What to do: Starting with the line that holds "Given: Toggle the Einbaugüte Qtc checkbox", reproduce each line through the last one of the data, exactly as written. Pictures are not copied.

Information:
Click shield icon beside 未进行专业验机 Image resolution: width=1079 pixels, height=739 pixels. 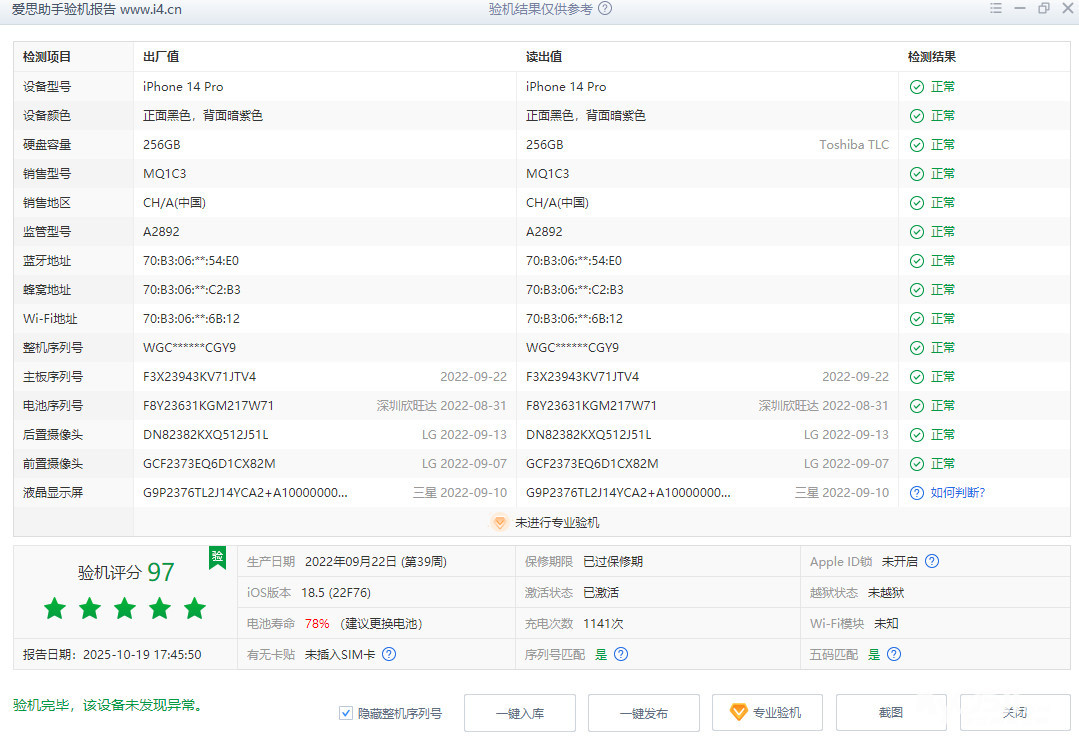pyautogui.click(x=500, y=522)
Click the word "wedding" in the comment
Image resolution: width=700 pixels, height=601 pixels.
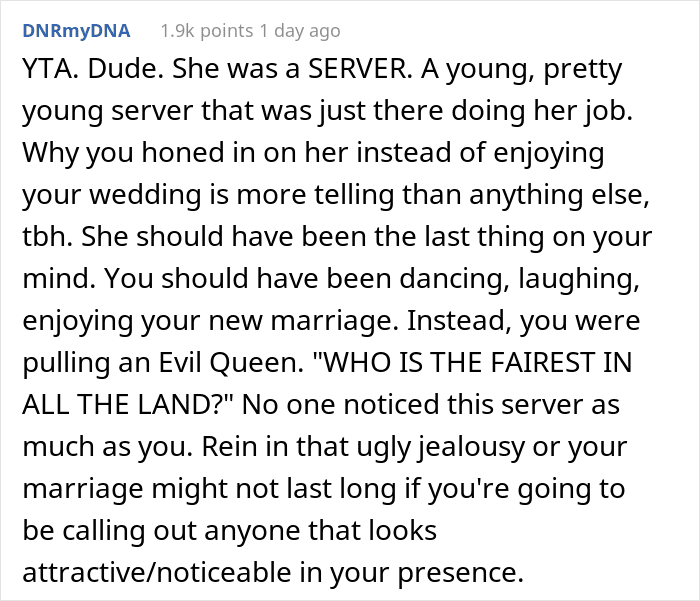click(x=146, y=195)
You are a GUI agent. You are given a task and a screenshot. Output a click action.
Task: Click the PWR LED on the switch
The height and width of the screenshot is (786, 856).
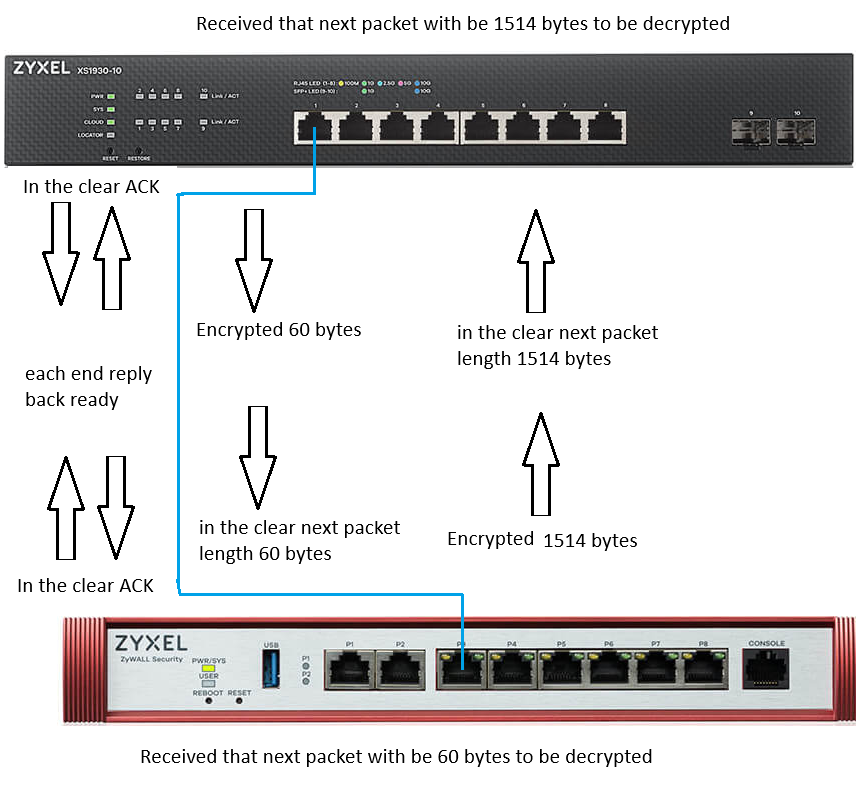click(x=111, y=96)
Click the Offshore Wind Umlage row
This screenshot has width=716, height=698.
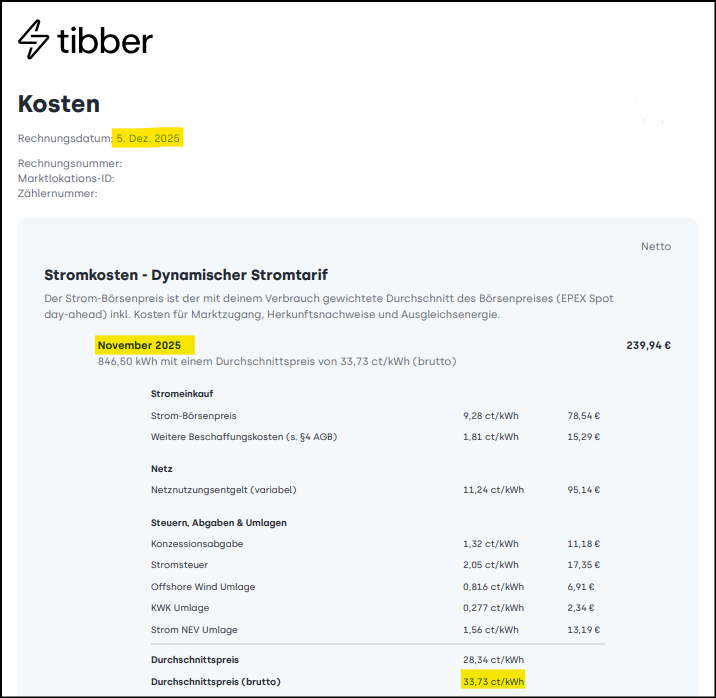click(202, 587)
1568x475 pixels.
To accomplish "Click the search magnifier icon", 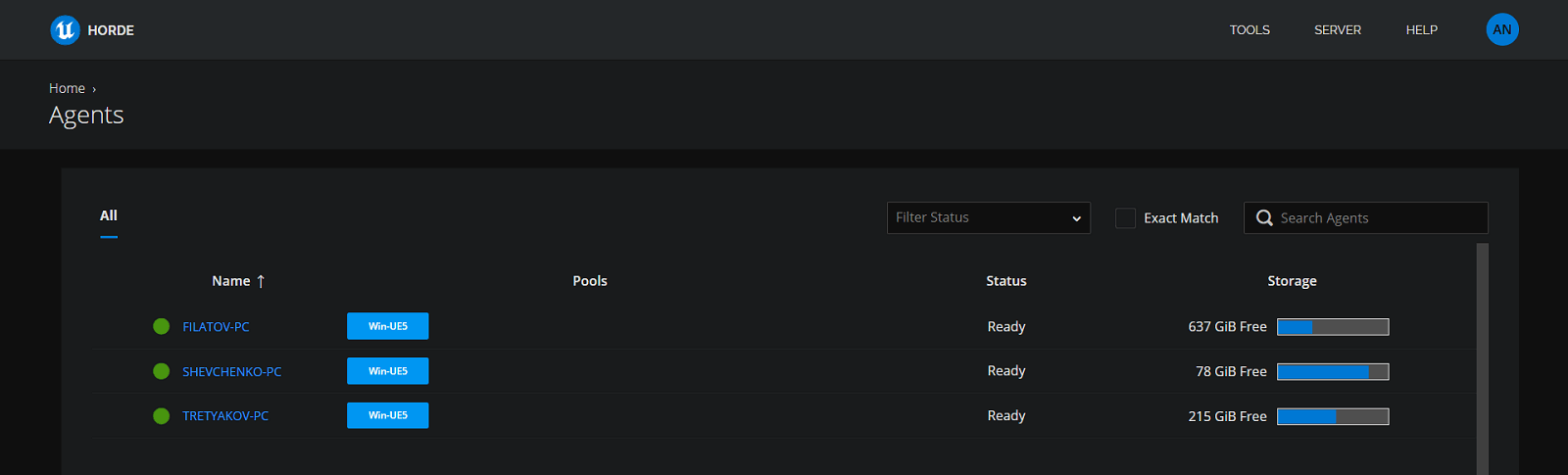I will click(x=1264, y=218).
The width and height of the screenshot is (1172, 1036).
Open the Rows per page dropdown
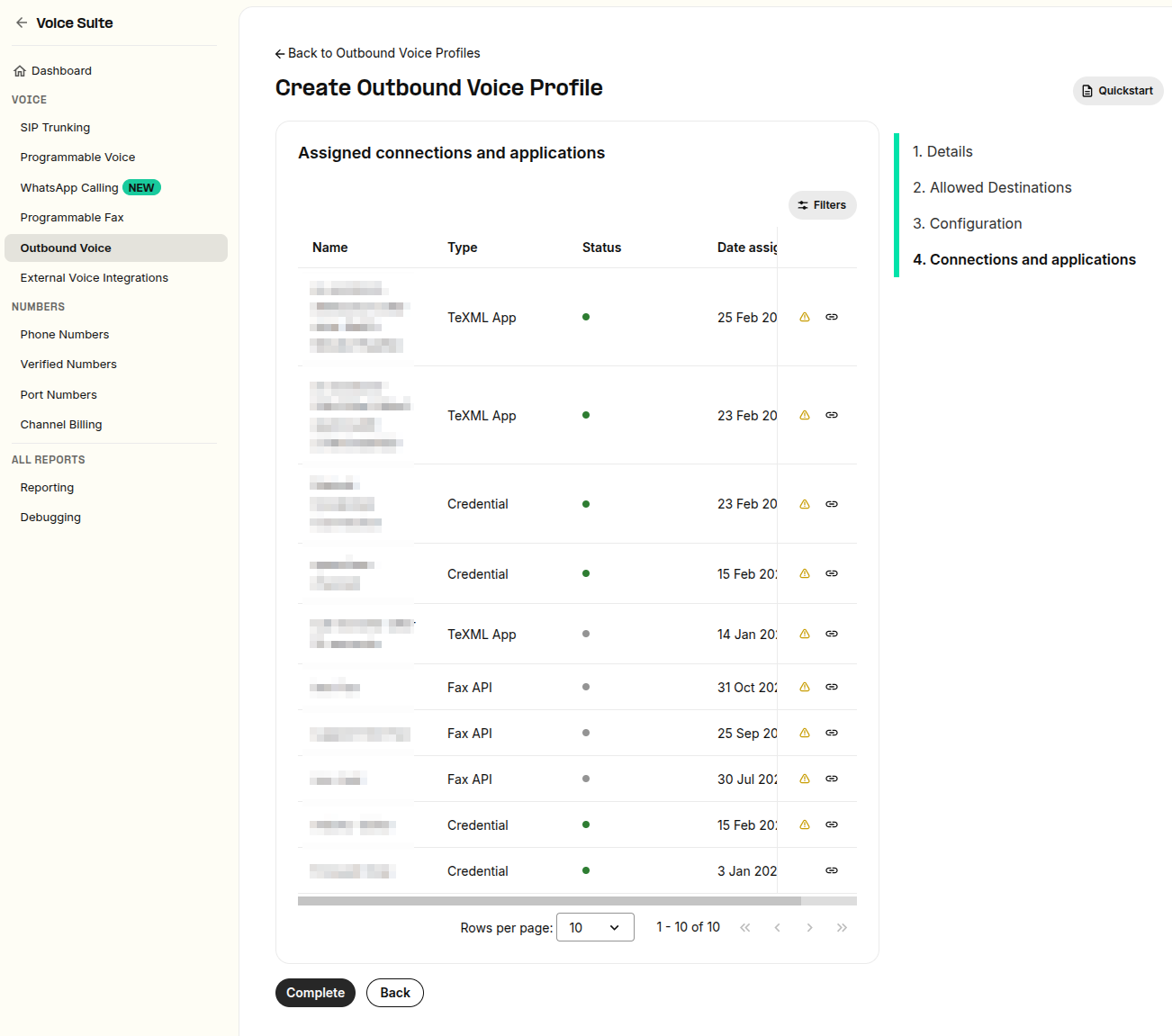pos(595,927)
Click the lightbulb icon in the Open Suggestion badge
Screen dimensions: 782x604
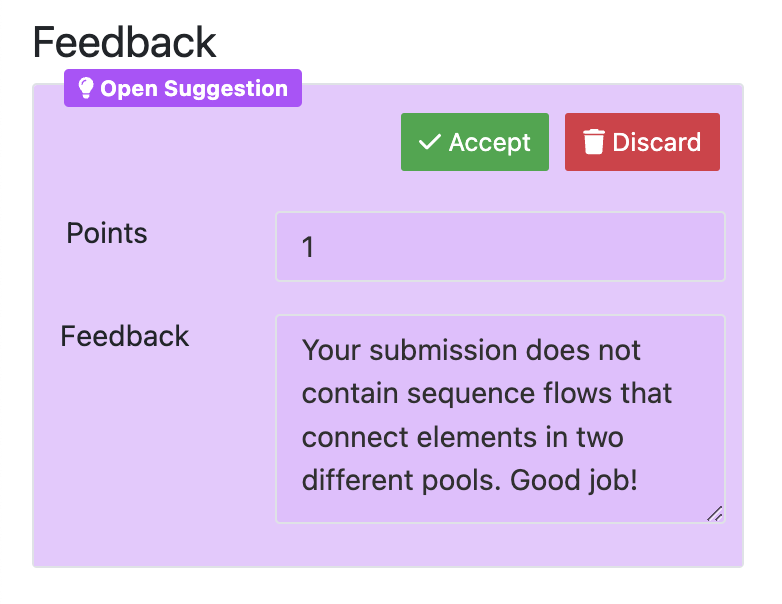tap(86, 88)
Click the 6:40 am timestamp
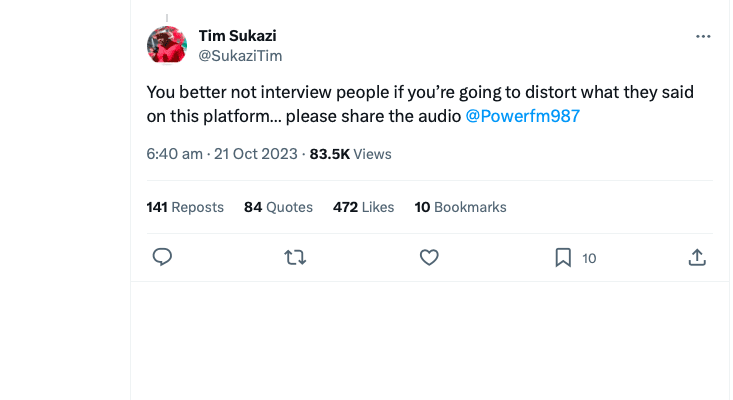The height and width of the screenshot is (400, 733). click(174, 154)
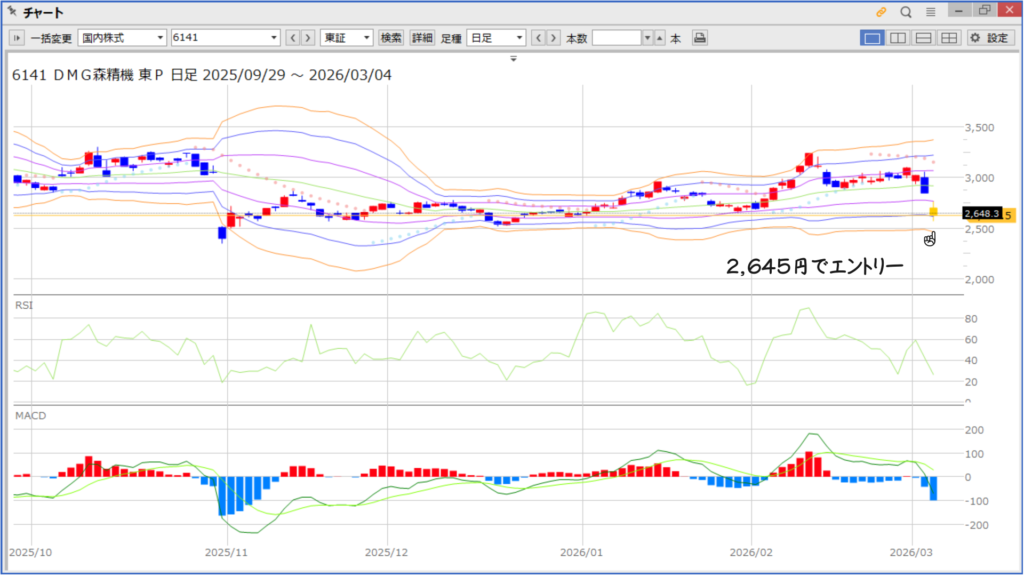Click the link chain icon in title bar
1024x576 pixels.
tap(881, 12)
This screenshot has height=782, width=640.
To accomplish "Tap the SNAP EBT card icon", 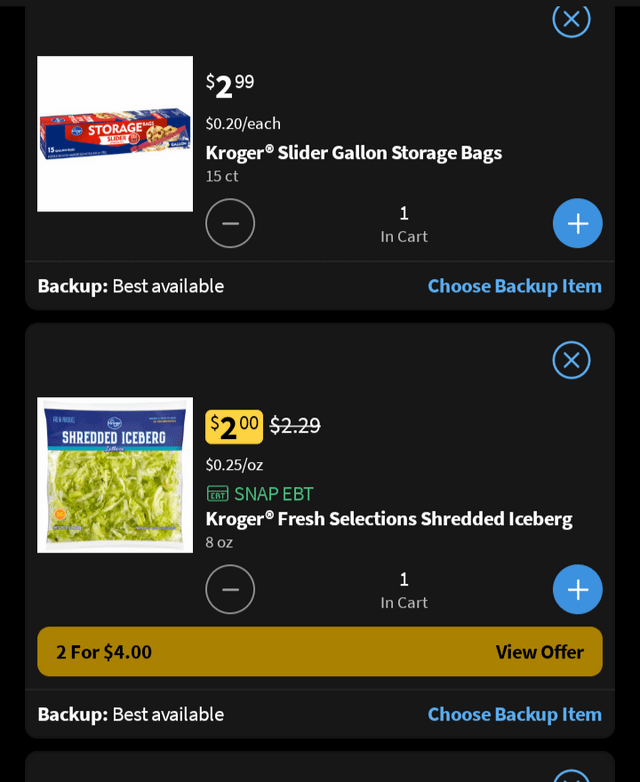I will point(217,494).

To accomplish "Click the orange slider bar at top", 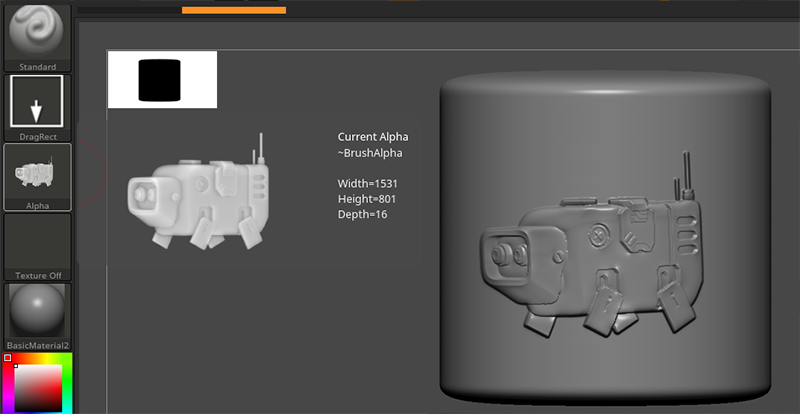I will [x=233, y=10].
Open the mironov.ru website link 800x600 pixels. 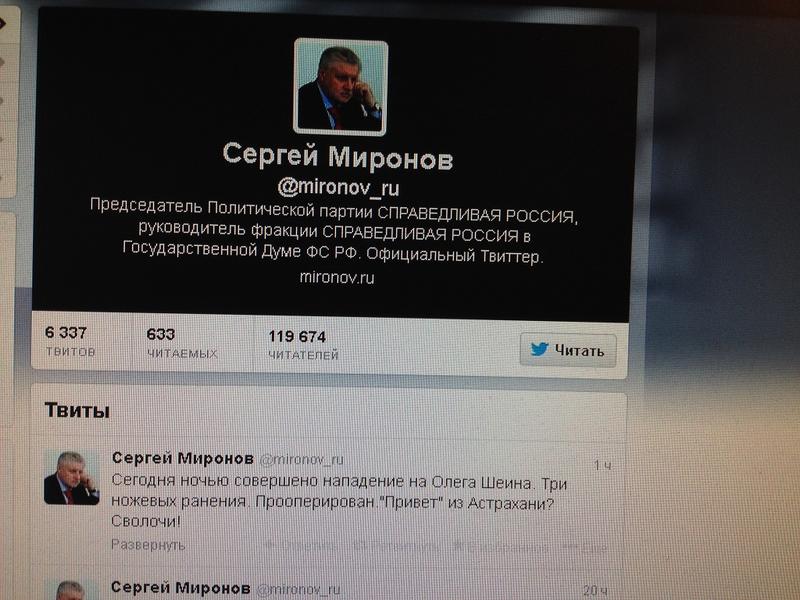click(337, 278)
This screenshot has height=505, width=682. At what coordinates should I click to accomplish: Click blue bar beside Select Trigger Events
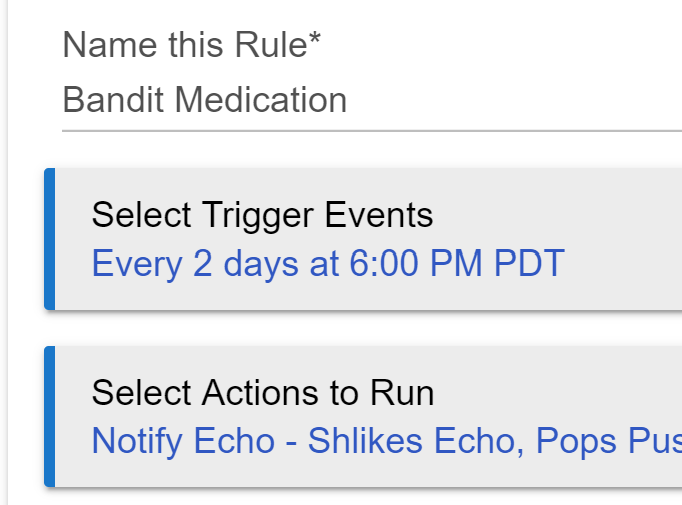50,239
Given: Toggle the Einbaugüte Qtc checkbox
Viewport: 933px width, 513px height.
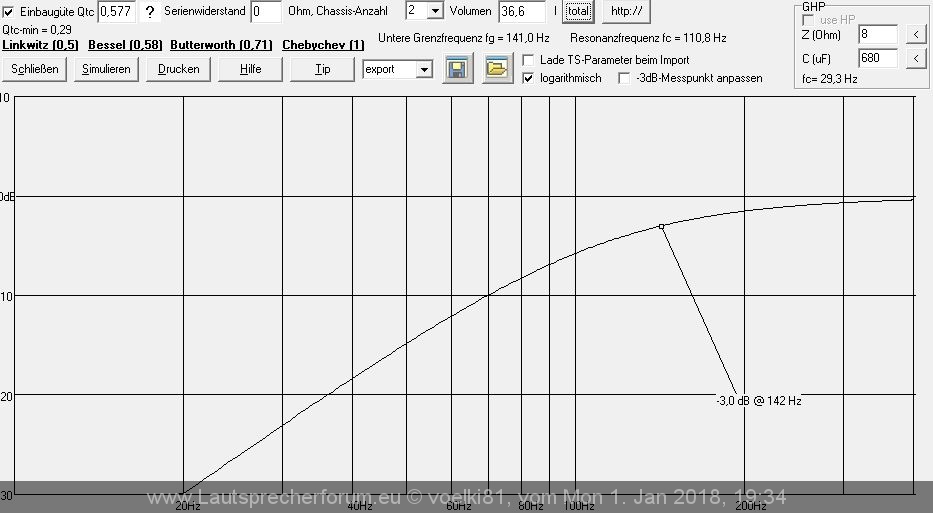Looking at the screenshot, I should tap(9, 12).
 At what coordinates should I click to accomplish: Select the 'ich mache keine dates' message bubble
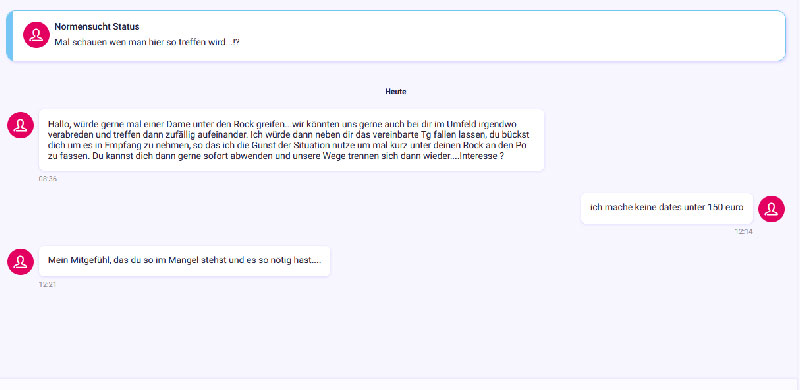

Final answer:
Given: Toggle the Einbaugüte Qtc checkbox
Viewport: 933px width, 513px height.
Looking at the screenshot, I should tap(9, 12).
 At what coordinates should I click to accomplish: Select the 'ich mache keine dates' message bubble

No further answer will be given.